There are as many reasons why families homeschool as there are types of homeschooling. “I homeschool because I want my children to have a real childhood,” says Maria Bremberg of Alexandria, a mother of four. “I want them digging in the dirt, building castles with blocks. I want them to come in contact with the wonder of the world firsthand, for them to explore nature and art, people and places, as an active participant, not just from behind a desk.”
Cherie Walsh of Greenbelt, a former teacher, says, “My choice to homeschool came from a decision to value time over money. The decision to design our own tiny school ourselves turned out to be the right one, where we can individualize the curriculum, add arts classes we would not be able to afford on top of a hefty tuition, and enrich my children’s relationships with each other and with me.”
In some cases, experiences with traditional schools lead to the decision. Shannyn Snyder of Manassas began homeschooling her older daughter in seventh grade after dealing with an indifferent teacher and an unwelcoming environment. She had intended to put her younger daughter in kindergarten, but “we noticed that she was exhibiting regressive and aggressive behavior” and “forgetting skill sets she had learned prior to attending the school.” After switching to homeschooling, she was soon reading and scoring “way above average” on Virginia’s standardized tests.
One concern for many homeschooling families, at least when they first start out, is socialization. While home-based learning offers a lot of one-on-one attention and individualized focus, there can be a risk of isolation. But most of the homeschool parents I spoke with say the issue is overstated.
“It’s the question I get most often and the question least on the mind of homeschoolers I know,” says Windy Robertson of Washington. “Our kids are very much out in the world. They play soccer, ride the Metro, visit museums, take music lessons, and help with shopping. Additionally, in the D.C. area we are fortunate to have a large, supportive network of homeschooling families.”
Walsh agrees. “The other parents I’ve met, my homeschool colleagues, are by far the most interesting and creative thinkers I know,” she says. “They are careful in their choices but willing to take reasonable risks to enhance the experiences for our kids. I’ve seen already a developing love of learning in my older son that is different in kind from what I would see in him if he were attending traditional school.”

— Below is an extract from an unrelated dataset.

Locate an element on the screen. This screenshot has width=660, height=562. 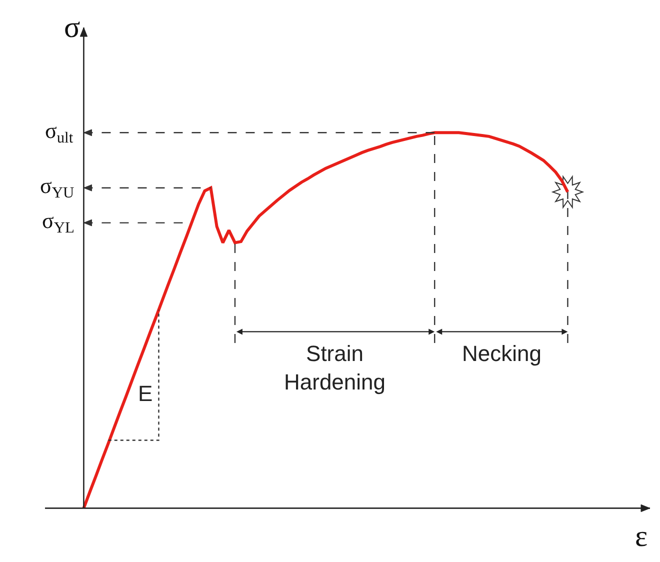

Bremberg says the character of the region helps, too. “There are lots of other homeschooling families around for support and ideas,” she says. “There is a myriad of fabulous educational activities within very close proximity, and many museums and centers have days or classes just for homeschoolers.”
Leah Cohen of Greenbelt, mother to a 7-year-old, similarly says that the “best thing about homeschooling” here is the “proximity to Washington and Baltimore, which both have great museum and museum education programs.”

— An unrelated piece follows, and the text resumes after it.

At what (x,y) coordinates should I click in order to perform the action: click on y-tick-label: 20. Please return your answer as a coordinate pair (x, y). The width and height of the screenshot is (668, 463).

Snyder says “the best thing about homeschooling in the Washington area is, simply, that we can. With little pushback from our local school system, we have felt the true freedom to school how we please. Both of my children are visual learners, so being able to go to museums, the city, the country, farms, and more within a quick drive is invaluable. We are just truly lucky in our location.”
Most of the parents I spoke with say this region is very open to homeschooling. “Acquaintances and others that I run into are very interested and understanding about homeschooling,” Snyder says. “Museums, classes, performance spaces, have all been very supportive about homeschooling. In fact, we have found that if we ask, many venues will pull out special curricula and schedules geared towards families or small groups.”
But Cohen says homeschooling families are “swimming upstream, no matter what part of the country you are in. People make negative assumptions -- that we are religious nuts, that we think we are ‘too good’ for public school, or that we are flaky people who spoil our child and let her do whatever she wants. None of these assumptions are true, and people who do get to know homeschoolers generally change their opinions rather quickly, but the stereotypes persist.”
But Walsh says the positive responses far outnumber the skepticism. “My 5-year-old now gleefully announces to anyone who asks anything about school that he is homeschooled, and the responses have been positive,” she says. “While it’s true that I am Quentin’s primary teacher, the statement conjures an image of far more isolation than is in fact the case. Quentin has a lot of teachers -- co-op parents, art, dance, and swimming teachers, teachers at the theater or nature program -- and as time goes on, I only see this list expanding, often with Quentin building student-teacher relationships that last for years.”